A complexidade do espaço urbano em Porto Alegre

Benhur Pinos da COSTA

Resumo


A cidade polariza o capital de regiões próximas e é lugar de convergência de transportes regionais. Assim, a demanda por localização no centro da cidade é alta, causando uma grande aglomeração populacional e a verticalização arquitetônica. Nesse processo, o centro começa a selecionar atividades, tornando-se lugar de serviços especializados, comércio monopolístico e instituições financeiras. Serviços de consumo mais comuns instalam-se nos bairros periféricos acompanhando a população consumidora que também buscou fugir do congestionamento, poluição e criminalidade do centro. Indústria, comércio e população de maiores status sociais procuram novas localizações na periferia e aumentam as diferenciações espaciais na cidade.

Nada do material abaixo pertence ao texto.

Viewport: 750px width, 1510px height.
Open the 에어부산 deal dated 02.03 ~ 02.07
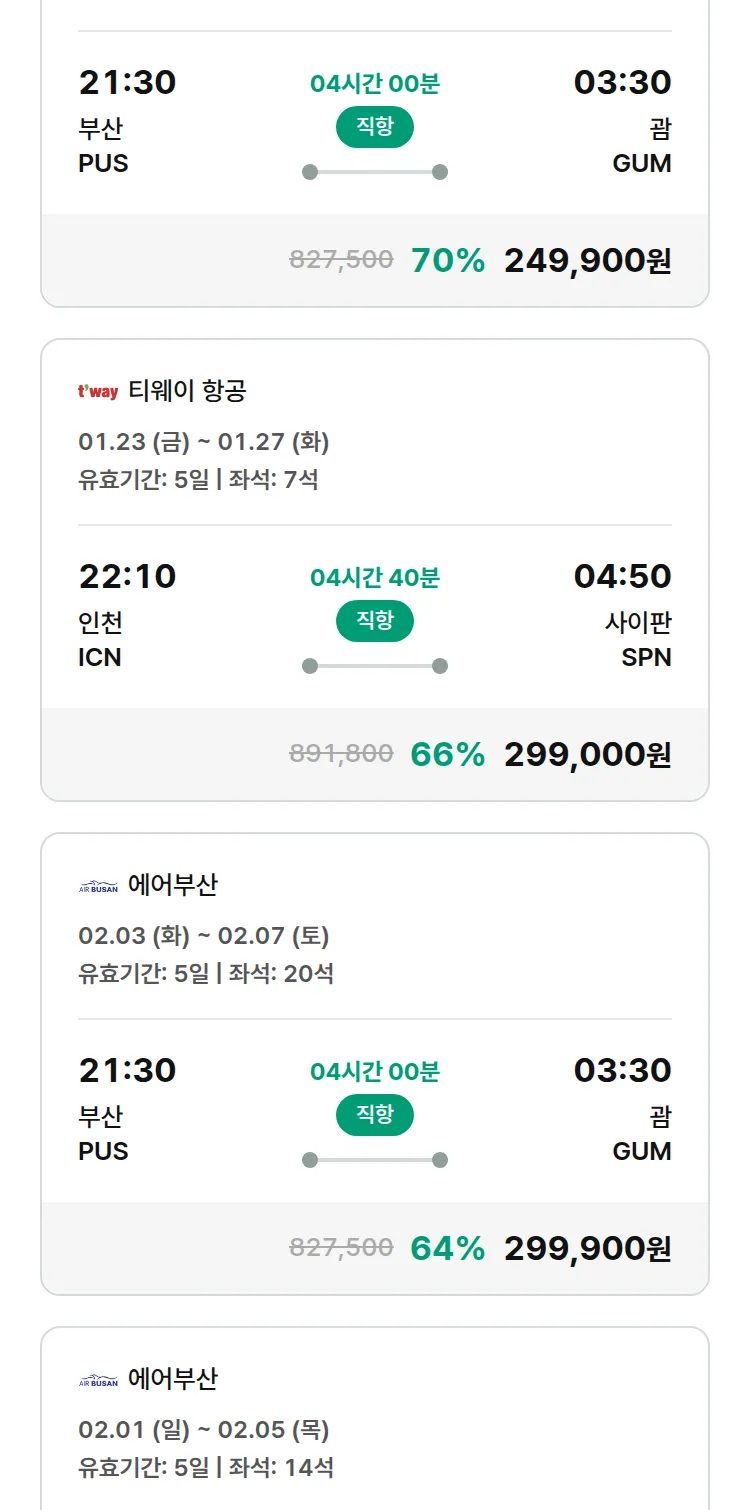[173, 885]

A população pobre também expulsa do centro e bairros periféricos com boa infra-estrutura, pois não pode pagar pelo alto preço dos imóveis. Esse processo agrava-se pela constante especulação imobiliária que busca novas formas de revalorização da terra, mesmo nas periferias distantes, que aproveita a instalação de serviços urbanos e infra-estrutura pelo Estado, empurrando os pobres ainda mais para a periferia. Concomitantemente, novos processos de resistência à expulsão e constantes invasões de terras vagas e áreas verdes são promovidas, dualizando configurações espaciais em poucas distâncias na cidade. Assim, cidades, como Porto Alegre, se tecem com contrastes e constantes segregações espaciais.


Palavras-chave


centro urbano, centralização e descentralização de atividades urbanas, apropriações e diferenciação dos espaços na cidade.